Addressing Data Alarms

Lists all the data alarms and their mitigation.

When a disk fails, data on that disk becomes unavailable. As a result, you will probably see one of these two data alarms along with a Disk Failure alarm:

  • Data Unavailable (VOLUME_ALARM_DATA_UNAVAILABLE) - if there was only one copy of data and it was on the failed disk; or if data was replicated more than once, but all disks with that data failed
  • Data Under Replicated (VOLUME_ALARM_DATA_UNDER_REPLICATED) - if data on the failed disk is replicated elsewhere, but the minimum replication factor is not met as a result of the failed disk
If you see a Data Unavailable volume alarm in the cluster, follow these steps to run the /opt/mapr/server/fsck utility on all the offline storage pools. On each node in the cluster that has raised a disk failure alarm:
  1. Run the following command to identify which storage pools are offline:

    [user@host] /opt/mapr/server/mrconfig sp list | grep Offline
  2. For each storage pool reported by the previous command, run the following command, where <sp> specifies the name of an offline storage pool:

    [user@host] /opt/mapr/server/fsck -n <sp> -r 
    When you run fsck with the -r option, it identifies corrupt blocks and removes them. If there are no corrupt blocks, fsck clears the error condition so you can bring the storage pool back online.
    NOTE Using the /opt/mapr/server/fsck utility with the -r flag to repair a filesystem risks data loss. Call support before using /opt/mapr/server/fsck -r.
  3. Verify that all Data Unavailable volume alarms are cleared. If Data Unavailable volume alarms persist, contact support or post on answers.mapr.com.
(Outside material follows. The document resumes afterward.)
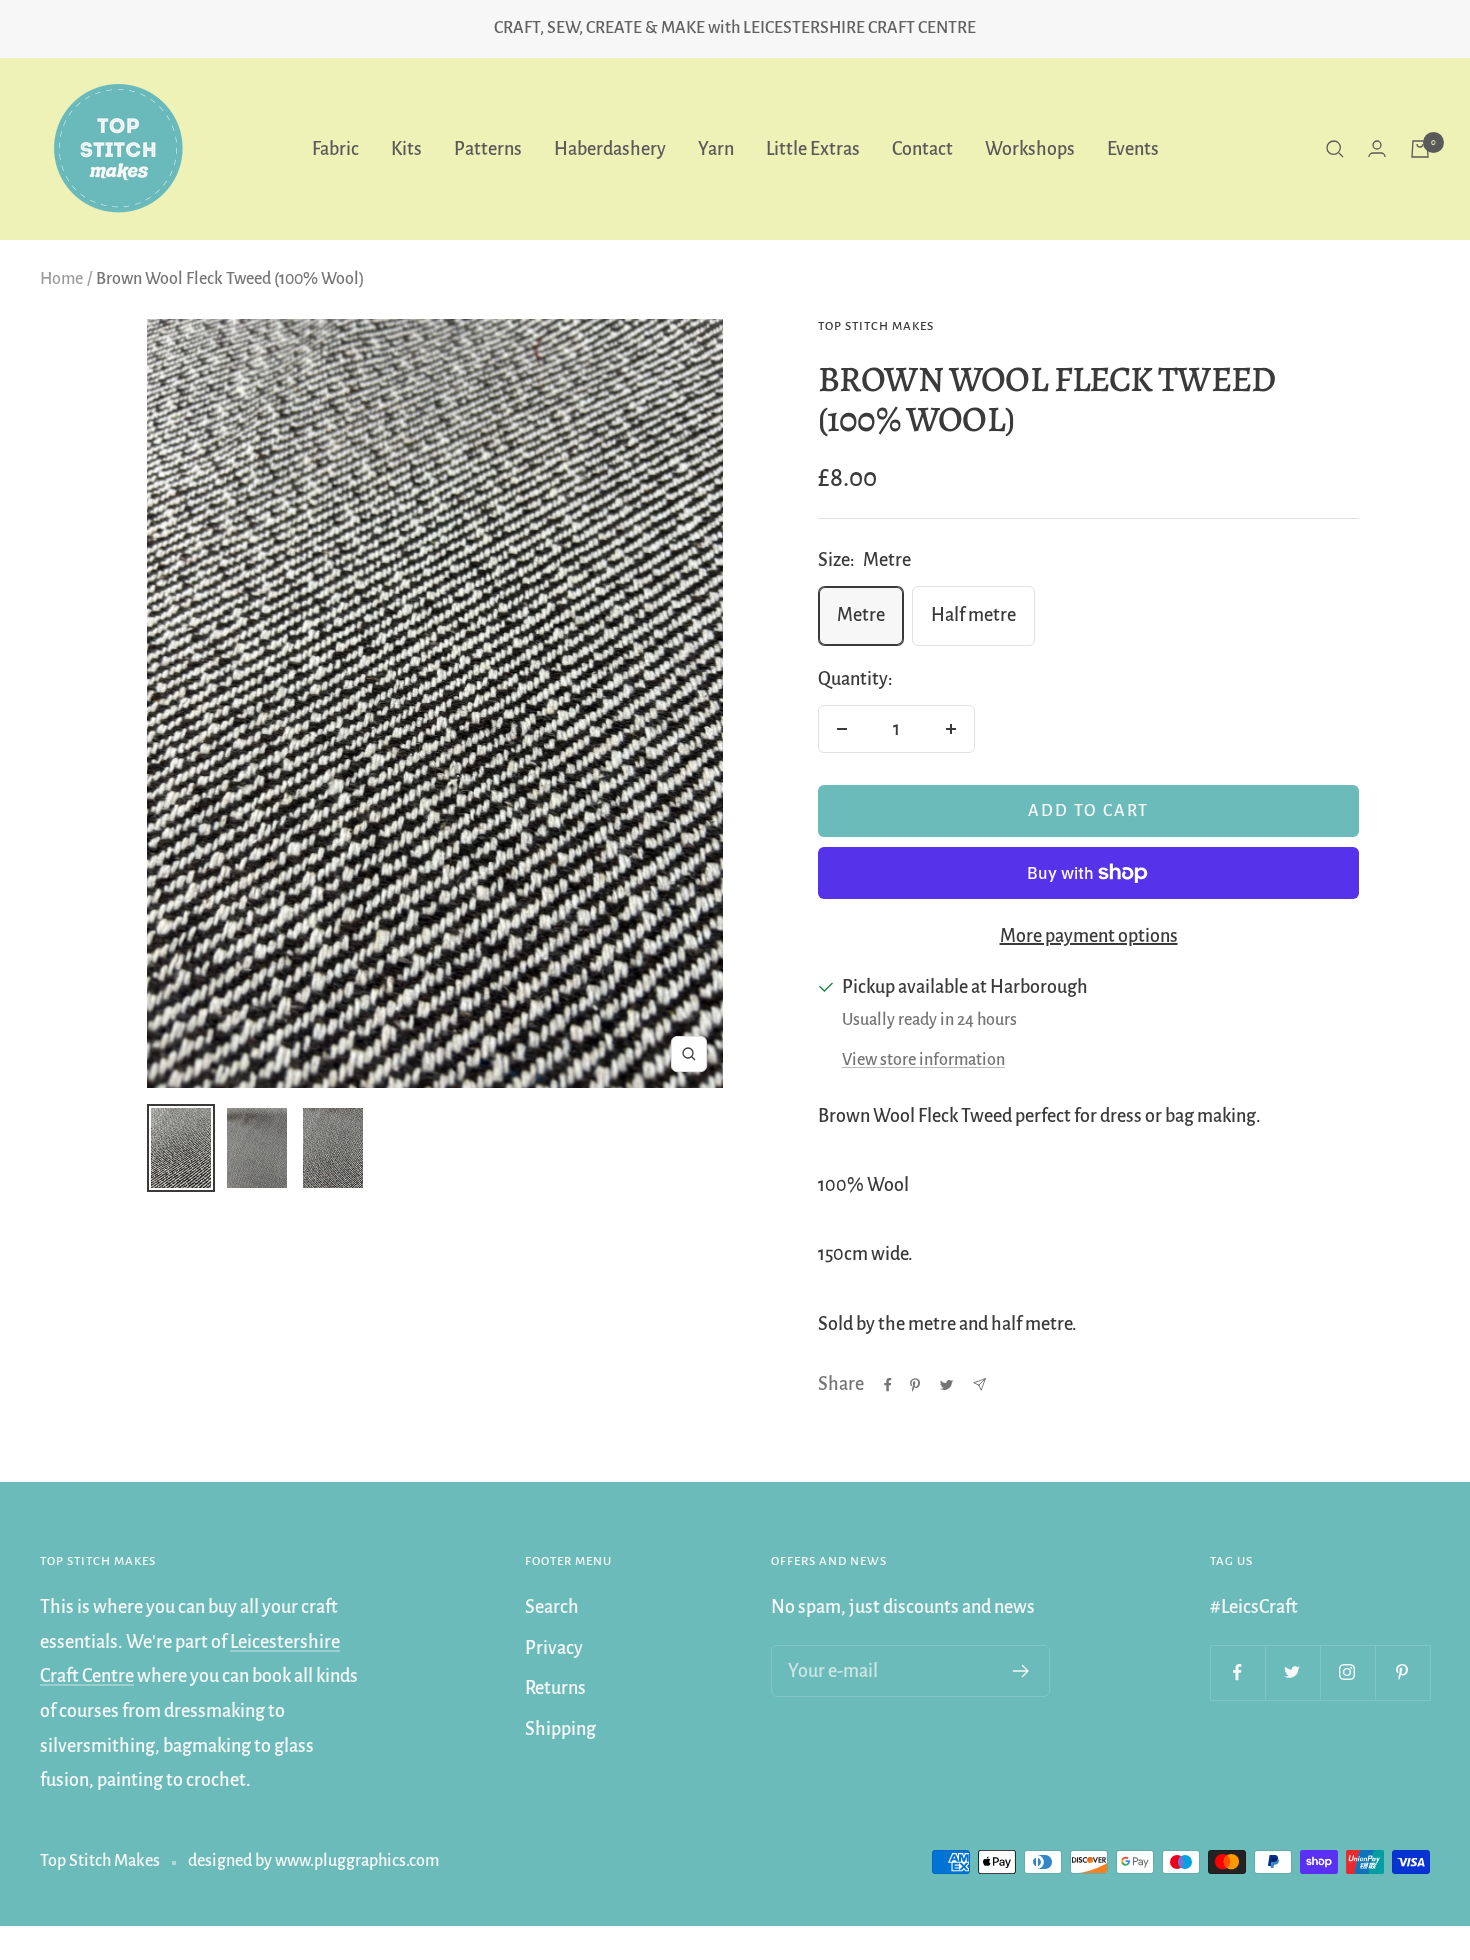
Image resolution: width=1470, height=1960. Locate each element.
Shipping (560, 1729)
If there are any Data Under Replicated volume alarms in the cluster, can repair the problem by automatically replicating data and putting it on another disk. After you allow a reasonable amount of time for re-replication, verify that the under-replication alarms are cleared.

Using the /opt/mapr/server/fsck utility with the -r option produces different results depending on the scenario. The fsck utility does not interpret the scenario nor does it have a safe mode.

  • If a disk is offline because of an imbalanced b-tree, using fsck -r may result in data loss from bad containers and data loss if additional replicas are unavailable.
  • If a disk is offline because of an I/O error, using fsck -r produces indeterminate results. A disk that is throwing I/O errors is questionable in terms of data content and reliability. For example, an operation that completed on the disk but was never returned may have partial data remaining on the disk. Using fsck -r retains any partial data.
  • If a disk is offline because of a slow I/O, using fsck -r does not produce data loss.
The most conservative usage of fsck -r is to run fsck without the -r option (verification mode) and check the output. If the output is ok, then run fsck with the -r option.
NOTE Disk Failure node alarms that persist require disk replacement. If Data Under Replicated volume alarms persist, contact support or post on answers.mapr.com.